Yet Another Basic Question on Linear Transformations and Their Matrices

Math Amateur · Feb 14, 2016

I am revising the basics of linear transformations and trying to get a thorough understanding of linear transformations and their matrices ... ...

At present I am working through examples and exercises in Seymour Lipshutz' book: Linear Algebra, Fourth Edition (Schaum Series) ... ...

At present I am focused on Chapter 6: Linear Mappings and Matrices ...

I need help with an aspect of Example 6.1 on page 196 ...

Example 6.1 reads as follows:View attachment 5279Now in Example 6.1 (a), (1) above, Lipshutz determines $\displaystyle F(u_1)$ as follows:$\displaystyle F(u_1) = F( \begin{bmatrix} 1 \\ 2 \end{bmatrix} ) = \begin{bmatrix} 8 \\ -6 \end{bmatrix}$and then Lipshutz goes on to find the coordinates $\displaystyle x$ and $\displaystyle y$ of $\displaystyle \begin{bmatrix} 8 \\ -6 \end{bmatrix}$ relative to the basis $\displaystyle \{ u_1, u_2 \}$ ... ...... ... BUT ... ... what is $\displaystyle \begin{bmatrix} 8 \\ -6 \end{bmatrix}$ exactly ... ...To answer my own question ... ... I suspect it is the coordinates of a point relative to the standard basis $\displaystyle e_1 = \begin{bmatrix} 1 \\ 0 \end{bmatrix}, e_2 = \begin{bmatrix} 0 \\ 1 \end{bmatrix}$ ... ... is that right? Have I described it correctly?

So, if I am right ...

$\displaystyle \begin{bmatrix} 8 \\ -6 \end{bmatrix} = 8e_1 + (-6)e_2$Can someone please confirm that the above analysis of what is going on is correct ... or alternatively point out errors and shortcomings in what I have said ...

Peter

Euge · Feb 26, 2016

Hi Peter,

Lipshutz writes "For notational convenience, we use column vectors." This means that he'll use the column vector notation $\begin{bmatrix}x\\y\end{bmatrix}$ to mean the point $(x,y)$ for a point in $\Bbb R^2$.

++++++++

_Stated exercise_. Reproduce word for word the passage of the thread on linear transformations above that lies between "I need help" and "described it correctly?", inclusive.

_Source material_.
++++++++

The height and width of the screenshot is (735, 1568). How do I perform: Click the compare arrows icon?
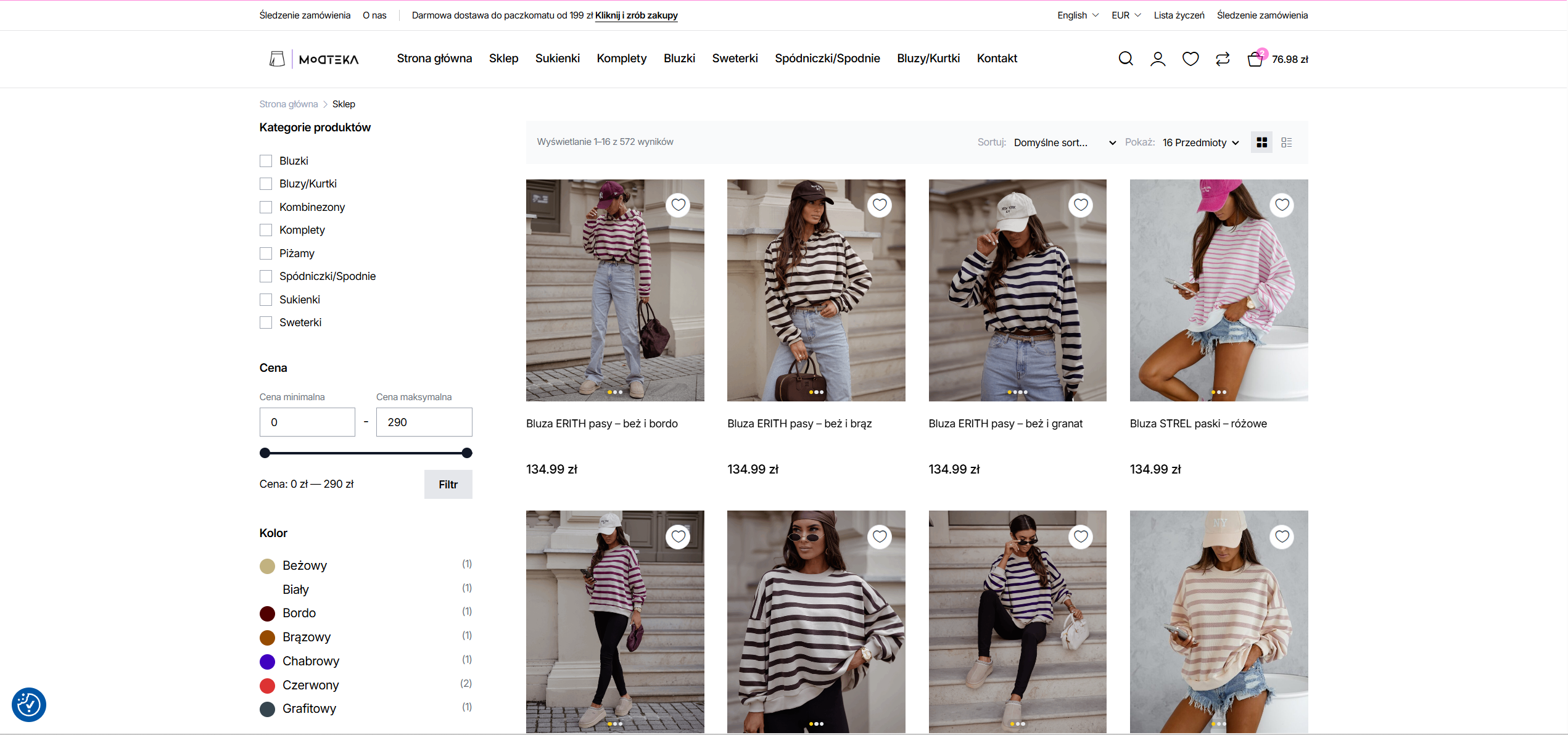click(x=1223, y=59)
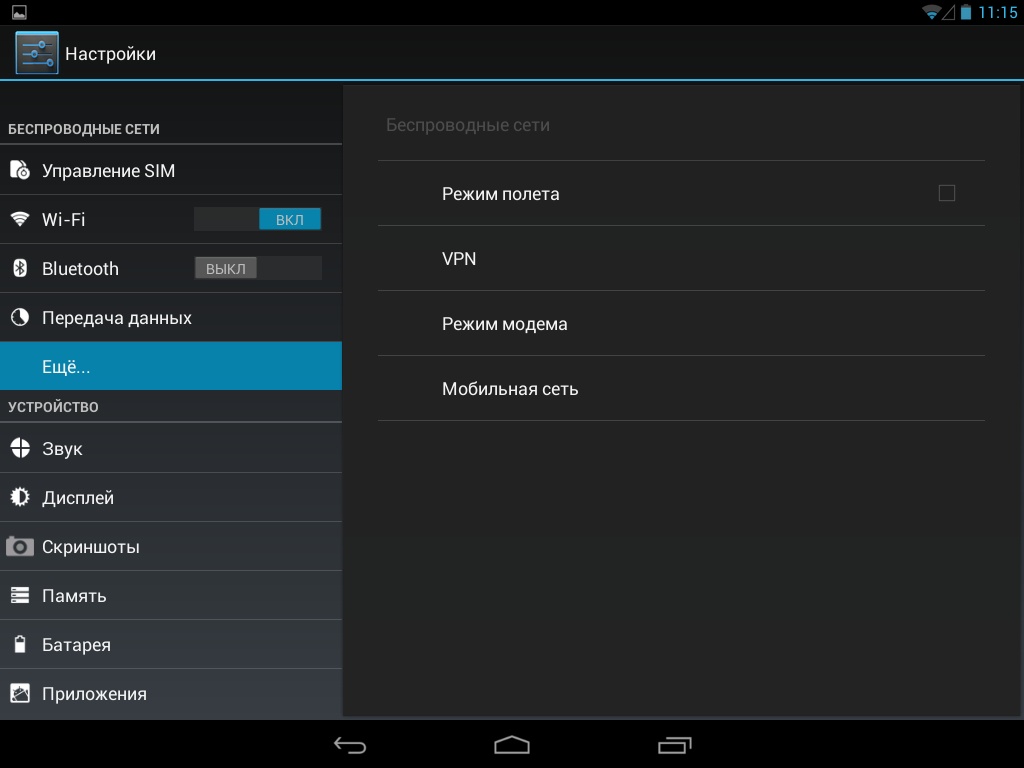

++++++++

_Result_.
I need help with an aspect of Example 6.1 on page 196 ...

Example 6.1 reads as follows:View attachment 5279Now in Example 6.1 (a), (1) above, Lipshutz determines $\displaystyle F(u_1)$ as follows:$\displaystyle F(u_1) = F( \begin{bmatrix} 1 \\ 2 \end{bmatrix} ) = \begin{bmatrix} 8 \\ -6 \end{bmatrix}$and then Lipshutz goes on to find the coordinates $\displaystyle x$ and $\displaystyle y$ of $\displaystyle \begin{bmatrix} 8 \\ -6 \end{bmatrix}$ relative to the basis $\displaystyle \{ u_1, u_2 \}$ ... ...... ... BUT ... ... what is $\displaystyle \begin{bmatrix} 8 \\ -6 \end{bmatrix}$ exactly ... ...To answer my own question ... ... I suspect it is the coordinates of a point relative to the standard basis $\displaystyle e_1 = \begin{bmatrix} 1 \\ 0 \end{bmatrix}, e_2 = \begin{bmatrix} 0 \\ 1 \end{bmatrix}$ ... ... is that right? Have I described it correctly?